**Article**.
In lectures, we started chapter 3 and are in section 3.2. We also looked at some simpler proofs of Theorems 1.3.2 and 3.1.4. These are reproduced below.

In tutorials we did p.36 Q 6, p.42 Q.2, 4 and  p.44 Q.1 (a)(e), 2(a).

## Sample Test

Hopefully by Tuesday morning.

Here we give an alternative proof of Theorem 3.1.4. It is very likely that you will be asked to prove some of Theorem 3.1.4 in the exam and you are free to choose which proof you prefer. You may even prove parts (ii) and (iii) of Theorem 3.1.4 using the proof in the notes and then use this proof for part (iv). In class I also gave an easier proof of Theorem 1.3.2 although this won’t be examinable.

### Theorem 3.1.4

For all positive $a$ and $b$, and any rational number $r$, we have

1. $\ln 1=0$,
2. $\ln(ab)=\ln a+\ln b$,
3. $\displaystyle\ln\left(\frac{a}{b}\right)=\ln a-\ln b$,
4. $\ln a^r=r\ln a$.

Proof : The proof of 1. is trivial.

2. Consider the functions $y_1(x)=\ln ax$ and $y_2(x)=\ln x$.

**Collected material**.

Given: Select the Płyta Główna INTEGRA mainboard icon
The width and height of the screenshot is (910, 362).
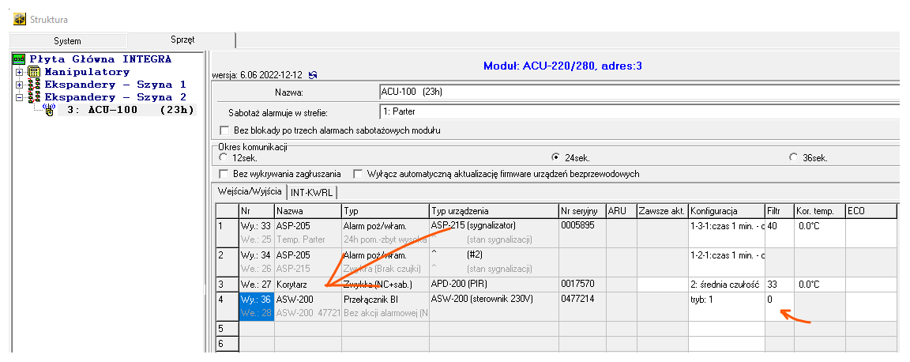Looking at the screenshot, I should tap(19, 59).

**Required work**. In the course notes, list each identity that Theorem 3.1.4 states. The material is separate from the course notes.

**The result**.
For all positive a and b and any rational number r:
- ln 1 = 0
- ln(ab) = ln a + ln b
- ln(a/b) = ln a − ln b
- ln a^r = r ln a